-------- Document passage

But you know what? It will not matter whether Sinatra’s video wake is hosted by the tweedy Jim Lehrer or the perky Katie Couric. Because each and every remembrance will be accompanied by the same damn song: the most obvious, unsubtle, disconcertingly dictatorial chestnut in the old man’s vast and dazzling backlog, “My Way.” When the guy who generously gave us greats like “I Get a Kick Out of You” kicks it, we won’t put on our Basie boots or get a load of those cuckoo things he’s been sayin’. We’ll be bored terif-ickly, screaming at the set every time he and that sappy string section face the Final Curtain. Get it? He’s dead and on tape from the grave talking about how the End Is Near. Spooky.

The only way “My Way” has ever worked is if the person singing it is dumber than the song. Which is why the only successful rendition of it was perpetrated by Sid Vicious. Frank  and Elvis for that matter  was always too complicated, too full of rhythmic freedom to settle into the song’s simplistic selfishness. Not that I ever expected Frank and Dino and Sammy to belt out “With A Little Help From My Friends” and mean it. It’s just that “My Way” pretends to speak up for self-possession and personal vision when, at base, it only calls forth the temper tantrums of 2-year-olds or perhaps the last words spoken to Eva Braun. Who wants to be remembered for blind rigidity anyway? Can’t you imagine Oliver North defacing the Constitution
with graffiti like “I faced it all/And I stood tall”? Even worse, Sinatra first recorded “My Way” in 1968, the last great year the Western world took a big loud stab at singing along with a largely forgotten tune called “Our Way.”

----------------

### What you need to do
**a.** Render this sentence from the Sinatra piece in Spanish: "Who wants to be remembered for blind rigidity anyway?"
**b.** List every song title mentioned in the Sinatra piece.
**c.** Retype the Sinatra piece from "But you know" to "Is Near. Spooky.".
Nothing in the data that follows is needed here.

-------- Provided data

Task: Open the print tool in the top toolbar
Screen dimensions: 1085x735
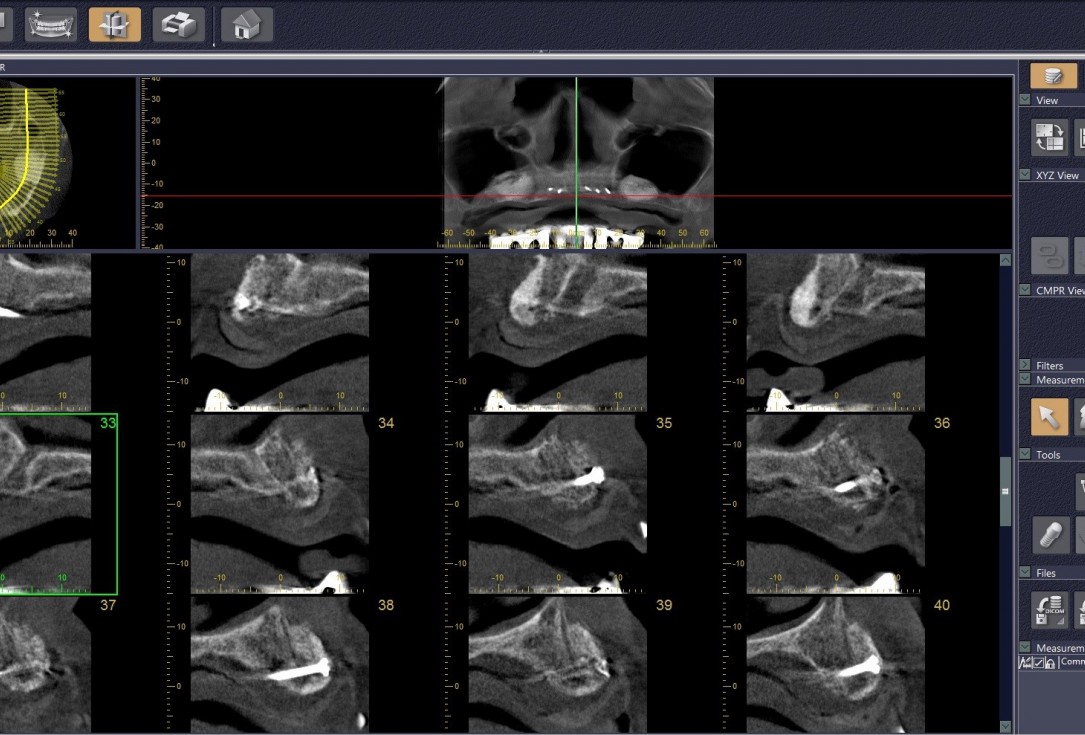Action: point(177,24)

----------------

### Expected results
**a.** ¿Quién quiere ser recordado por su rigidez ciega, de todos modos?

**b.**
- "My Way"
- "I Get a Kick Out of You"
- "With A Little Help From My Friends"
- "Our Way"

**c.**
But you know what? It will not matter whether Sinatra’s video wake is hosted by the tweedy Jim Lehrer or the perky Katie Couric. Because each and every remembrance will be accompanied by the same damn song: the most obvious, unsubtle, disconcertingly dictatorial chestnut in the old man’s vast and dazzling backlog, “My Way.” When the guy who generously gave us greats like “I Get a Kick Out of You” kicks it, we won’t put on our Basie boots or get a load of those cuckoo things he’s been sayin’. We’ll be bored terif-ickly, screaming at the set every time he and that sappy string section face the Final Curtain. Get it? He’s dead and on tape from the grave talking about how the End Is Near. Spooky.